TASK TO COMPLETE: Which lines of the data below contain the string "Open"? Copy each of them in full, treating uppercase and lowercase as different.

DATASET:
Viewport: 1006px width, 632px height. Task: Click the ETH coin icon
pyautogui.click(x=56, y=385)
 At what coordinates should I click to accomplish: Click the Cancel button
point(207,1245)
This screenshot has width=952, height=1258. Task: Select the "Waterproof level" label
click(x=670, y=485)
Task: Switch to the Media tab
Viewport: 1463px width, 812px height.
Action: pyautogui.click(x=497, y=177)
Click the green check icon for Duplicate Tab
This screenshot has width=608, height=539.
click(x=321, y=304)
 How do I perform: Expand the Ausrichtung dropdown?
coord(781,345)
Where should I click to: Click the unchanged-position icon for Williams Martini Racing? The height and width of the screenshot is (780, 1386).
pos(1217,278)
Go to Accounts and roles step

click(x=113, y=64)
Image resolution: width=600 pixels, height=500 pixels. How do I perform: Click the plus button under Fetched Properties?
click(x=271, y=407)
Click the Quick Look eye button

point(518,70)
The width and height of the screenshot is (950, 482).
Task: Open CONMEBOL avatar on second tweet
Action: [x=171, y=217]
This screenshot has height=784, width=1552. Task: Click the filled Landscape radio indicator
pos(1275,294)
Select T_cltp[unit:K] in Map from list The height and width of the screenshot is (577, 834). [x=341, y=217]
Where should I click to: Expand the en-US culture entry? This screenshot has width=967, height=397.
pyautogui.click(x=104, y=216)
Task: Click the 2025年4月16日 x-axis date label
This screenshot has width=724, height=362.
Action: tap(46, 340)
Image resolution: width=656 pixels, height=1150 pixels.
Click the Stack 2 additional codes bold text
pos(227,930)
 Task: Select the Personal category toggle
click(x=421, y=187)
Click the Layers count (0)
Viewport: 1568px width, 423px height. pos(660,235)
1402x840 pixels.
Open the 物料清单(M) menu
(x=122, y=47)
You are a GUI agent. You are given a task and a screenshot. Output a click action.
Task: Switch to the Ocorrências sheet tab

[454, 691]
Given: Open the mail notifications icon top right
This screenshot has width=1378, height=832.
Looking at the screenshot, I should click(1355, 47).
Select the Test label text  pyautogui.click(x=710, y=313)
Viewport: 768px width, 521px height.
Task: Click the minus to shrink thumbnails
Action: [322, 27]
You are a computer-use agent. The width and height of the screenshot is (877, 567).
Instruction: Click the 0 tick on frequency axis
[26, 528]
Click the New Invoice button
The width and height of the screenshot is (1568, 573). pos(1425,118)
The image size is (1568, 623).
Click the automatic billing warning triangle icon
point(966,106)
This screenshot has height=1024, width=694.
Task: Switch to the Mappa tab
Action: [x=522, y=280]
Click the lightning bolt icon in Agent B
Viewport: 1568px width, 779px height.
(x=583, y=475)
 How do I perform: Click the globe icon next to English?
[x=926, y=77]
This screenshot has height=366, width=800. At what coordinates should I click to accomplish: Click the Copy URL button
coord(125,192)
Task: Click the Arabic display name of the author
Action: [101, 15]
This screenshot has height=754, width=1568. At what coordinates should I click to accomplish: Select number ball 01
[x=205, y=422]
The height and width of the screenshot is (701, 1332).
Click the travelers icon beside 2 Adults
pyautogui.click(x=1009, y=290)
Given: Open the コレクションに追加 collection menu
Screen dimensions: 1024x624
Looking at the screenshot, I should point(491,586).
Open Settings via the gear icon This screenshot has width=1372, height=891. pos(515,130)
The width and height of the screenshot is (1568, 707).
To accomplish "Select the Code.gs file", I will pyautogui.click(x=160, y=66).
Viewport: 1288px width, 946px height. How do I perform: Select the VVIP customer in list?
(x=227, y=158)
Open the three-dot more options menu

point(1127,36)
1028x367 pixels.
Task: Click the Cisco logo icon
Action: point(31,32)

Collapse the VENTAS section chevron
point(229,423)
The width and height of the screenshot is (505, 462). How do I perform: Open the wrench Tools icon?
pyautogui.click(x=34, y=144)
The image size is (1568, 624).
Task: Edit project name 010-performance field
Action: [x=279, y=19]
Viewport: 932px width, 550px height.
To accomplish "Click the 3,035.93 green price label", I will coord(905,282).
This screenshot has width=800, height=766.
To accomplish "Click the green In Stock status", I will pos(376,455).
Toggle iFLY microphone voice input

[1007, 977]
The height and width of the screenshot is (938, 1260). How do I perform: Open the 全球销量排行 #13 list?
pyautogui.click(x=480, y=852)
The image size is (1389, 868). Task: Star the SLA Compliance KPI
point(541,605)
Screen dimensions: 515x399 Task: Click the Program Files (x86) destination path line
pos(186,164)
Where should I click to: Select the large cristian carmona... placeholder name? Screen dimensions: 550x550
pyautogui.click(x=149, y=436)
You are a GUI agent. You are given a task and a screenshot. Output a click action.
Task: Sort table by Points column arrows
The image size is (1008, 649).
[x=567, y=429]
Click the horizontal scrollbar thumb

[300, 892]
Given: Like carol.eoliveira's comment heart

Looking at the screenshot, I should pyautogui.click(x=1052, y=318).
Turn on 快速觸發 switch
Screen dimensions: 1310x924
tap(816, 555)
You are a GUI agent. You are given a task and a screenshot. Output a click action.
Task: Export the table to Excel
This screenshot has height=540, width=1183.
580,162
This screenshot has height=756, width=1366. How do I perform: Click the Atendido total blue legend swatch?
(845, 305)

OUTPUT OF THE TASK:
Task: Open CONMEBOL avatar on second tweet
Open the 物料清单(M) menu
Given: Open the mail notifications icon top right
Given: Open the コレクションに追加 collection menu
Open Settings via the gear icon This screenshot has width=1372, height=891. pos(515,130)
Open the three-dot more options menu
The width and height of the screenshot is (505, 462). How do I perform: Open the wrench Tools icon?
The height and width of the screenshot is (938, 1260). How do I perform: Open the 全球销量排行 #13 list?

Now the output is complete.